ScaffoldAvatar: High-Fidelity Gaussian Avatars with Patch Expressions
Generating high-fidelity real-time animated sequences of photorealistic 3D head avatars is important for many graphics applications, including immersive telepresence and movies. This is a challenging problem particularly when rendering digital avatar close-ups for showing character’s facial microfeatures and expressions. To capture the expressive, detailed nature of human heads, including skin furrowing and finer-scale facial movements, we propose to couple locally-defined facial expressions with 3D Gaussian splatting to enable creating ultra-high fidelity, expressive and photorealistic head avatars.

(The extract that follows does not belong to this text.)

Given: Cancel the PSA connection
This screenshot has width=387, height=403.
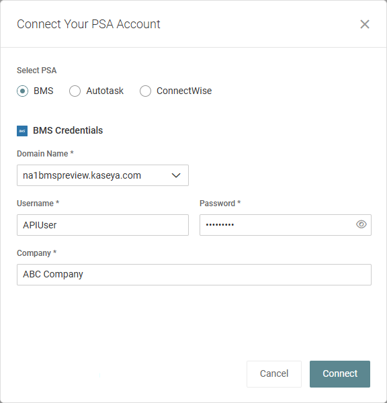Looking at the screenshot, I should (x=274, y=373).
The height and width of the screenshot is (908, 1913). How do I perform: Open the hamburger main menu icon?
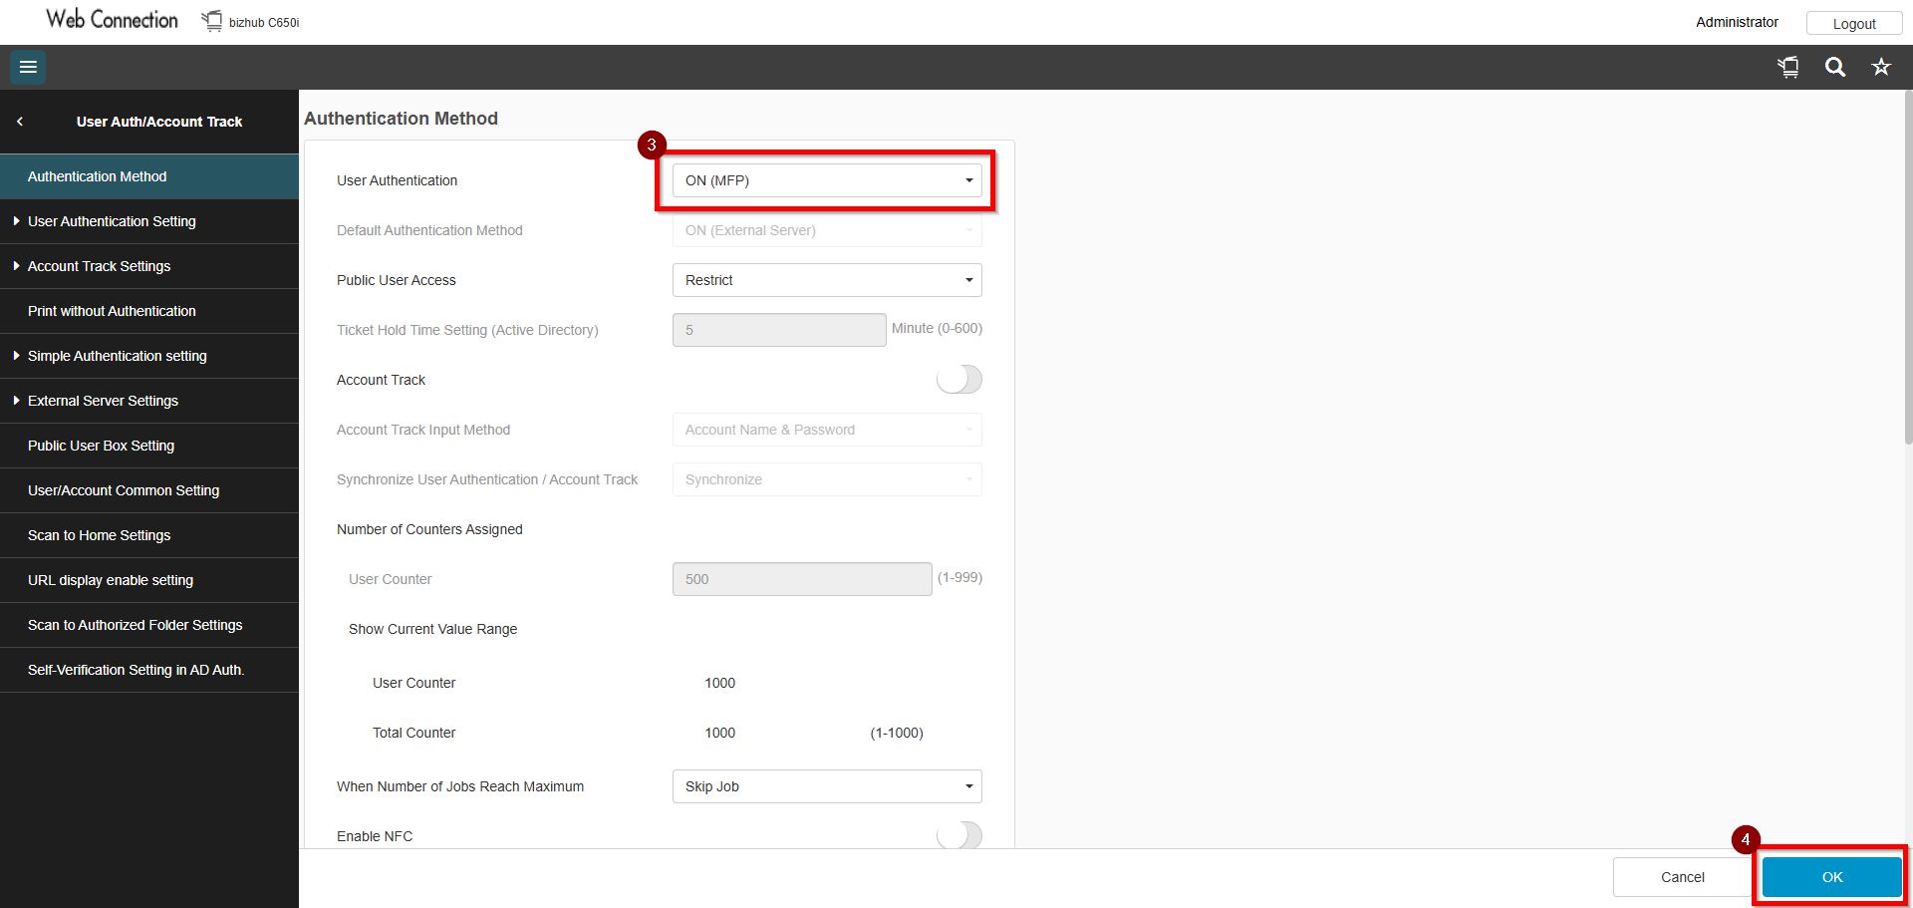point(28,67)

In contrast to previous works that operate on a global expression space, we condition our avatar’s dynamics on patch-based local expression features and synthesize 3D Gaussians at a patch level. In particular, we leverage a patch-based geometric 3D face model to extract patch expressions and learn how to translate these into local dynamic skin appearance and motion by coupling the patches with anchor points of Scaffold-GS, a recent hierarchical scene representation. These anchors are then used to synthesize 3D Gaussians on-the-fly, conditioned by patch-expressions and viewing direction. We employ color-based densification and progressive training to obtain high-quality results and faster convergence for high resolution 3K training images. By leveraging patch-level expressions, ScaffoldAvatar consistently achieves state-of-the-art performance with visually natural motion, while encompassing diverse facial expressions and styles in real time.